Joseph J. Kohn also remembered the disembarkation as a dramatic experience. “They let us take a small boat to the Ecuadorian coast at midnight on the open sea. [..] The boat swayed heavily, there was strong wind and big waves. The adults complained about the anti-Semitic staff on the ship, but for us children, we were three cousins ​​and four cousins, it was great adventure and great fun. We only took a couple of suitcases for the trip. But we sent several so-called lifts [transport boxes] in advance, large boxes with books, paintings and carpets. ”Vera Kohn mentions 24 people who had arrived and speaks of $ 300 in cash that the group had. Of this, they were charged $ 120 for the first night in a hotel.

The family stayed only briefly in Guayaquil and then moved on to Quito, where Karl Kohn found work at the art college and where Oswaldo Guayasamín was one of his students. Joseph J. Kohn describes the early years in a somewhat more differentiated manner.

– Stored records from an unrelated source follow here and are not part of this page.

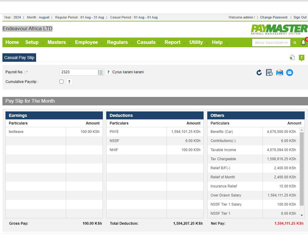
Task: Click help icon beside Cumulative Payslip checkbox
Action: (69, 82)
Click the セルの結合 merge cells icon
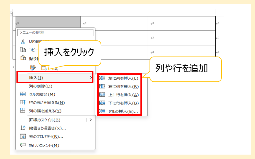Image resolution: width=255 pixels, height=159 pixels. [23, 94]
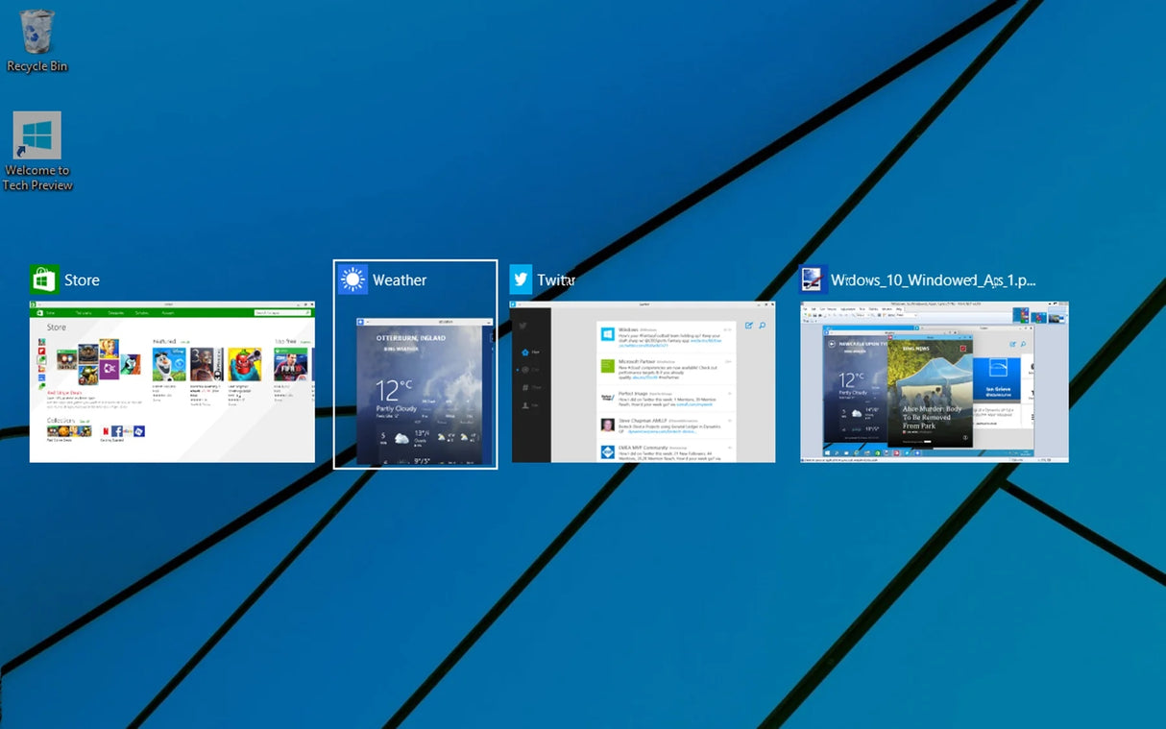Click the search icon in the Twitter preview
The height and width of the screenshot is (729, 1166).
click(x=762, y=326)
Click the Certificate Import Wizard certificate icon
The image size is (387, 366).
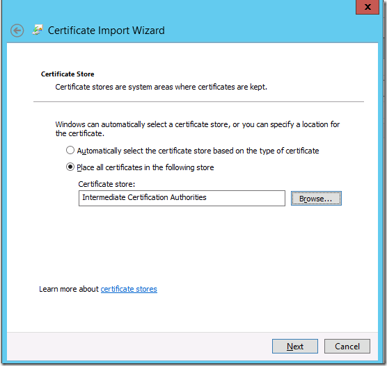click(x=38, y=30)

“Father was an architect. When we arrived in Quito (the capital of Ecuador), the whole family, all 21 people, rented three houses in an alley called Juan Rodriguez on the outskirts. The emigrants later called this street 'Kohnstrasse'. One day a man came with several assistants who introduced himself as Churro Cordova and said that in three months he would become Ecuador's president. He said he knew that my father and brother were famous architects in Prague and that the Faculty of Architecture in Cuenca , which is the most famous university, is going through a major crisis and desperately needs an independent architecture professor to handle the situation. My father and uncle told him that they had never been professors and, secondly, they couldn't speak Spanish. He replied that this was not important at all and that he would give them half a year off to learn the language. [..] Father accepted the offer and went to Cuenca. At that time, Cuenca was a medieval city, we drove there from Quito for two days. Fortunately, there were three Czechs living there who helped my father translate his lectures into Spanish. Life was adventurous, but we only stayed there for three years, then we moved back to Quito and my father worked with his brother Karl. "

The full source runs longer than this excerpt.